Once sgmlsasp has completed its work, you have LaTeX source which corresponds to your original SGML document, which you can format using LaTeX as you normally would.

## 6.4 Further Information

• The QWERTZ User's Guide is available from  ftp://ftp.cs.cornell.edu/pub/mdw/SGML. QWERTZ (and hence, SGML-Tools) supports many features such as mathematical formulae, tables, figures, and so forth.
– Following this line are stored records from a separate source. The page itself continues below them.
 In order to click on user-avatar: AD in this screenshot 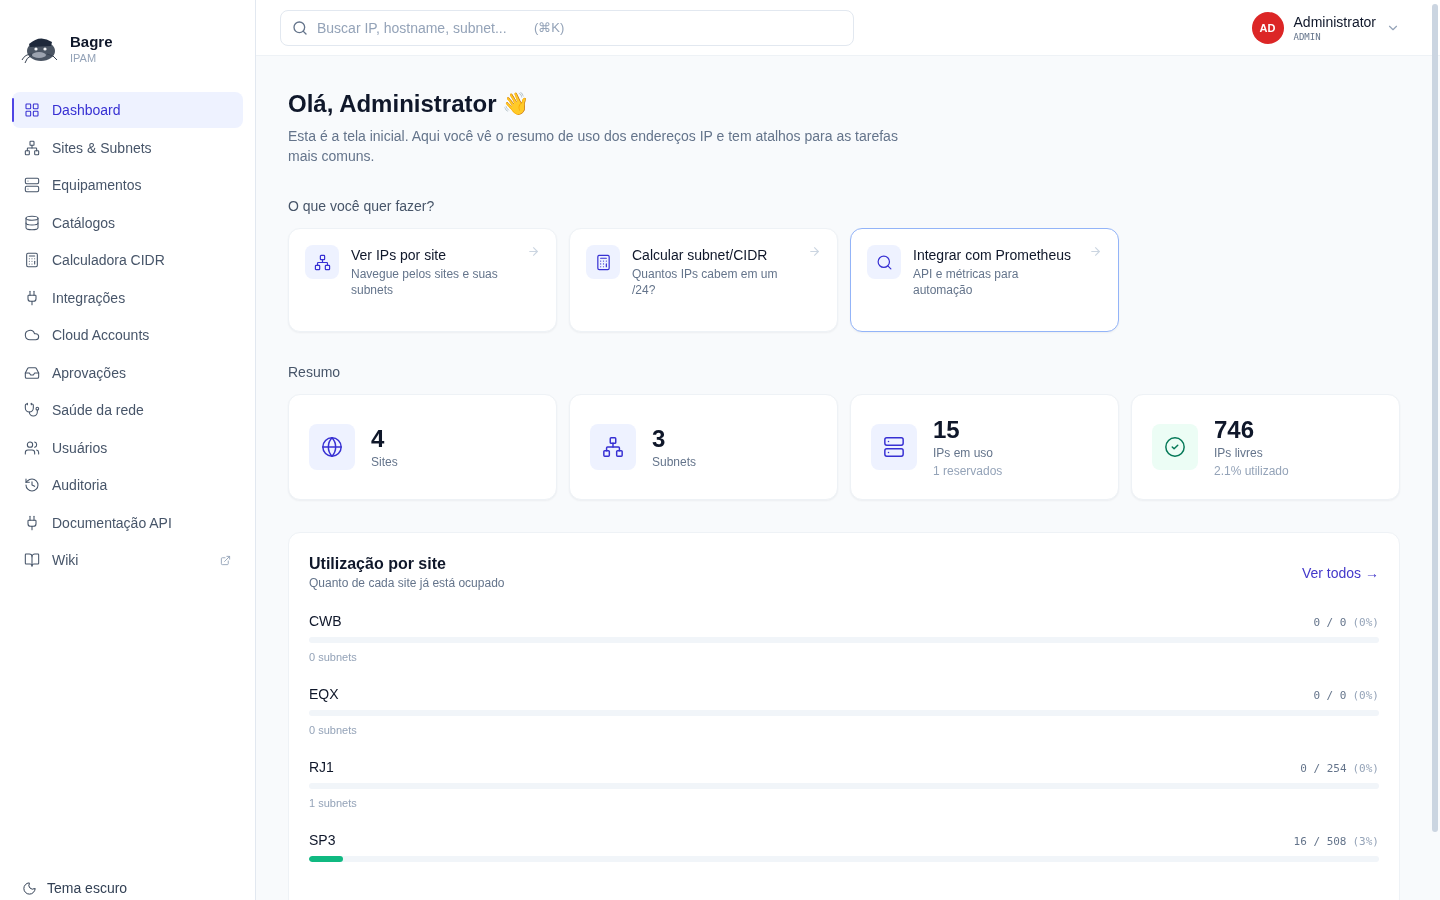, I will do `click(1268, 28)`.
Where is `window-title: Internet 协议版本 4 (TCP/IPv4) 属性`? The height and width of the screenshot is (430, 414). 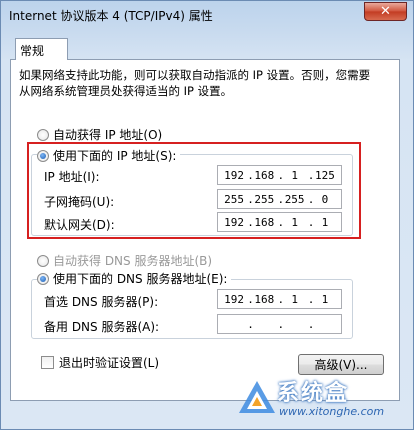 window-title: Internet 协议版本 4 (TCP/IPv4) 属性 is located at coordinates (111, 16).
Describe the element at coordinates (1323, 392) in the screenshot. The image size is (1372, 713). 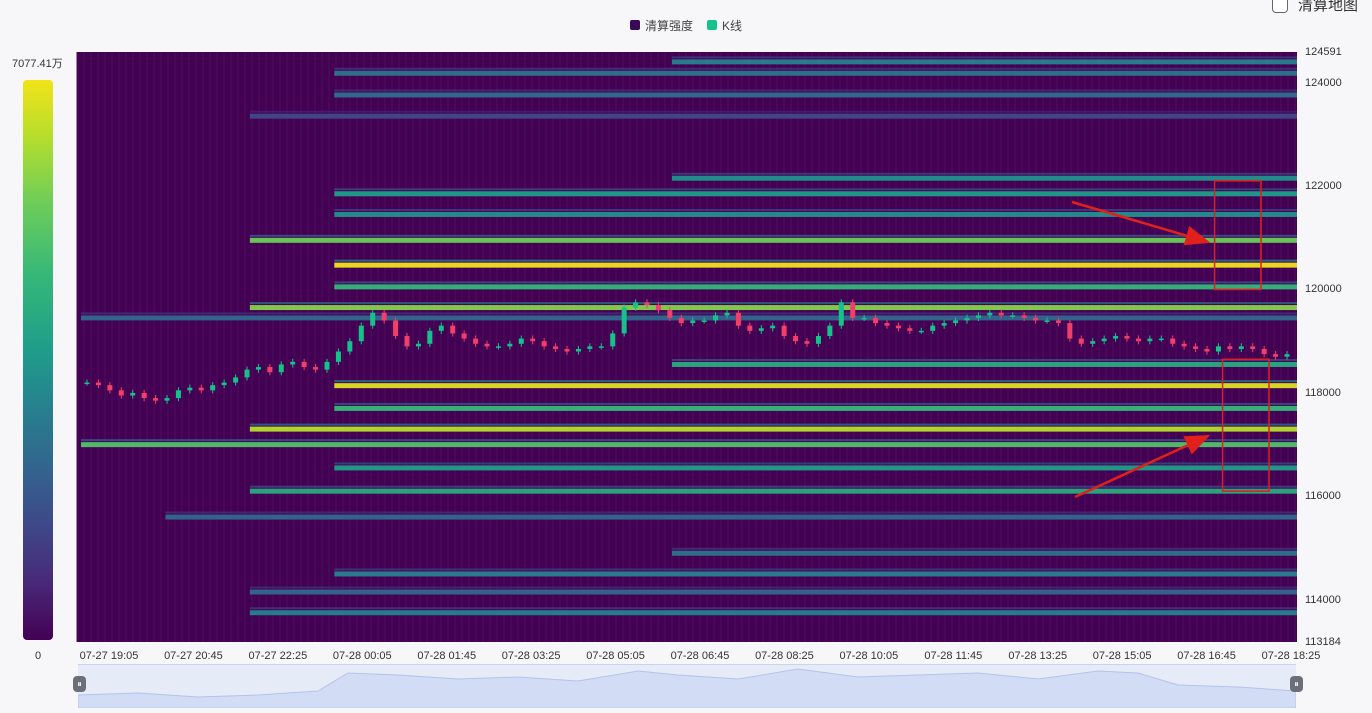
I see `y-tick-label: 118000` at that location.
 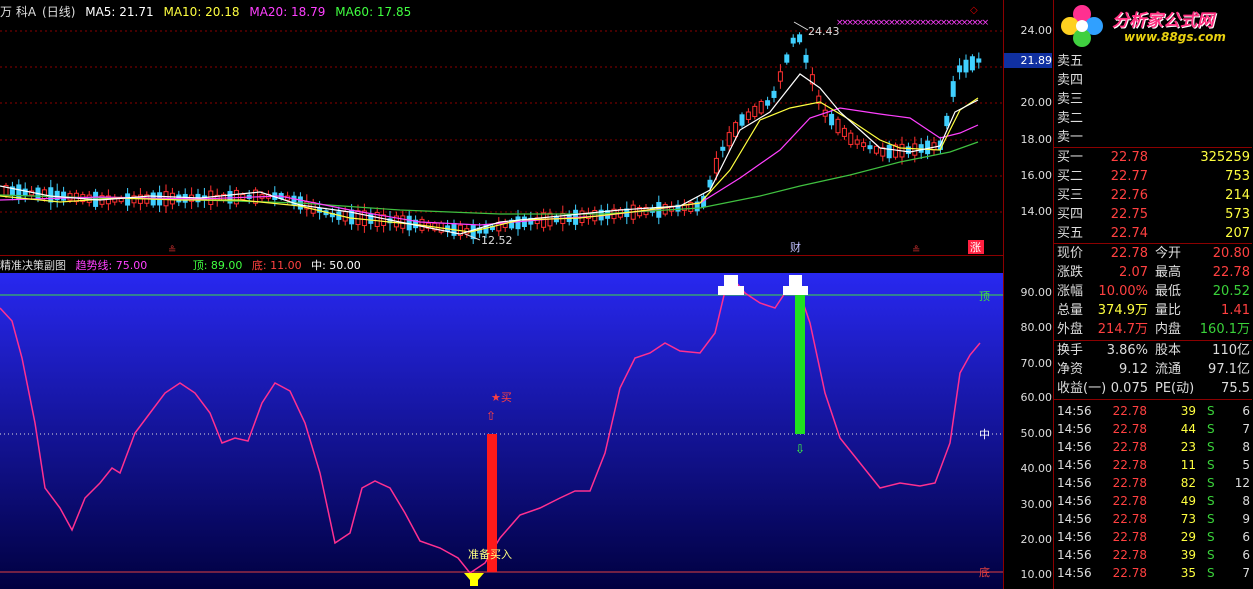 I want to click on tick-row: 14:56 22.78 44 S 7, so click(x=1153, y=429).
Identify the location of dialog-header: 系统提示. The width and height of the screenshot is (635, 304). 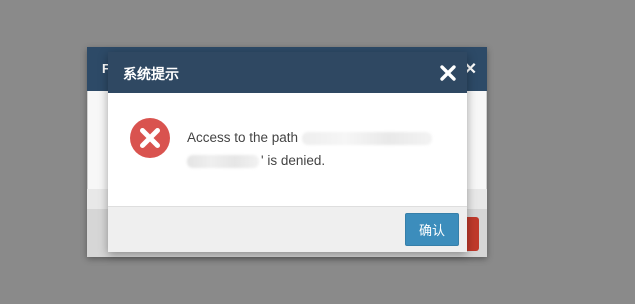
(288, 72).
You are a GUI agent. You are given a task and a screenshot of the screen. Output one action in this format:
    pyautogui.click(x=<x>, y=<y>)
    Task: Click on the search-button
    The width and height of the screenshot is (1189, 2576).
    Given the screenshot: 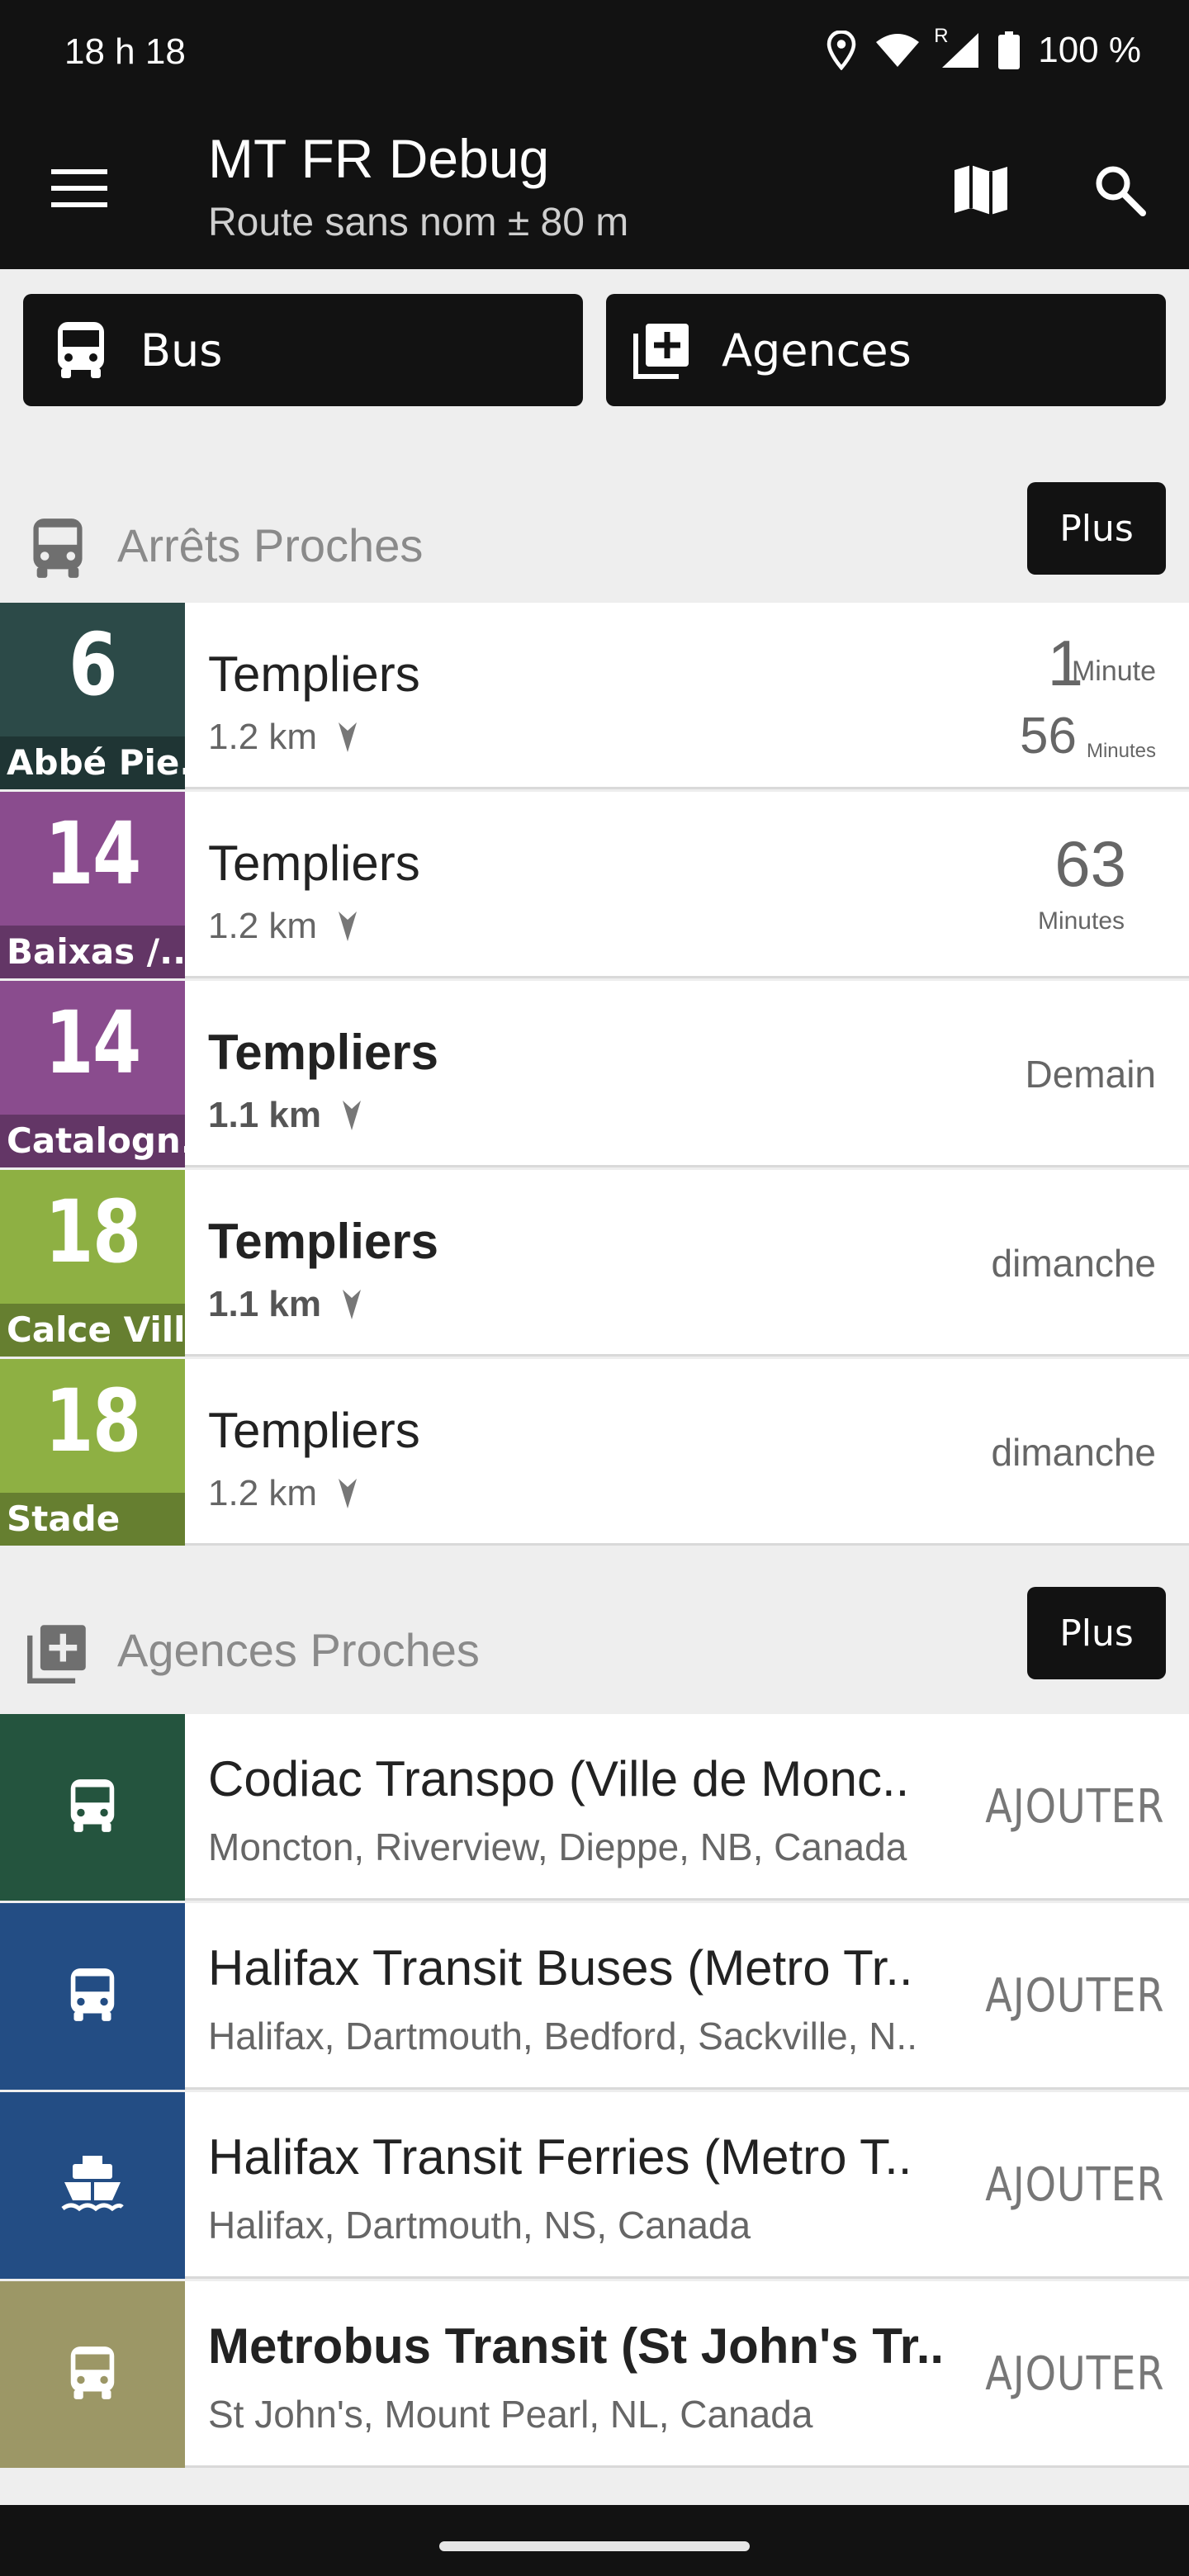 What is the action you would take?
    pyautogui.click(x=1120, y=190)
    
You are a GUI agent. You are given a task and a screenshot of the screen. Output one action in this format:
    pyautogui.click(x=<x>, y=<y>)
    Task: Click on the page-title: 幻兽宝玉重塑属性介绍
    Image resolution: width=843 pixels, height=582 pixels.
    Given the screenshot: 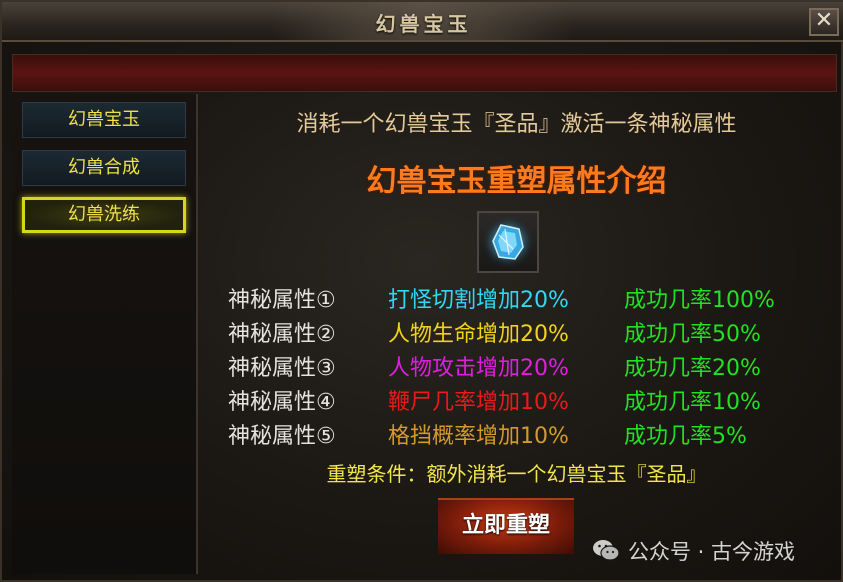 What is the action you would take?
    pyautogui.click(x=516, y=182)
    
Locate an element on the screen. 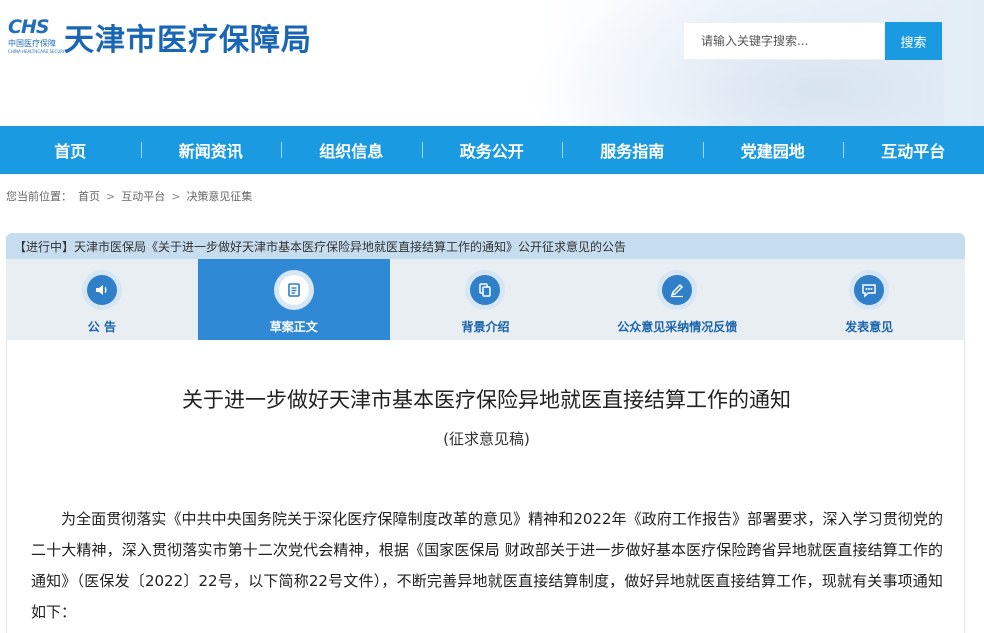 Image resolution: width=984 pixels, height=633 pixels. nav-item-home: 首页 is located at coordinates (70, 150).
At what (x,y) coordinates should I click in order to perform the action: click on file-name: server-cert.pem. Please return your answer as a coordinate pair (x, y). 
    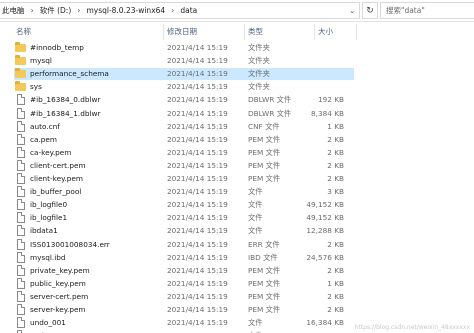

If you'd like to write general documentation in SGML, I suggest using the original QWERTZ DTD instead of the hacked-up linuxdoc DTD, which I've modified for use particularly by the Linux HOWTOs and other such documentation.
• Tom Gordon's original QWERTZ tools can be found at  ftp://ftp.gmd.de/GMD/sgml.
• More information on SGML can be found at the following WWW pages:
1.  SGML and the Web
2.  SGML Web Page
3.  Yahoo's SGML Page
• James Clark's sgmls parser, and it's successor nsgmls and other tools can be found at  ftp://ftp.jclark.com and at  James Clark's WWW Page.
• The emacs psgml package can be found at  ftp://ftp.lysator.liu.se/pub/sgml. This package provides a lot of SGML functionality.
• You can join the SGML-Tools mailing list by sending mail to  majordomo@via.ecp.fr with subscribe sgml-tools in the message body. The list address is  sgml-tools@via.ecp.fr.
• More information on LyX can be found at the  LyX WWW Page. LyX is a high-level word processor frontend to LaTeX. Quasi-WYSIWYG interface, many LaTeX styles and layouts automatically generated. Speeds up learning LaTeX and makes complicated layouts easy and intuitive.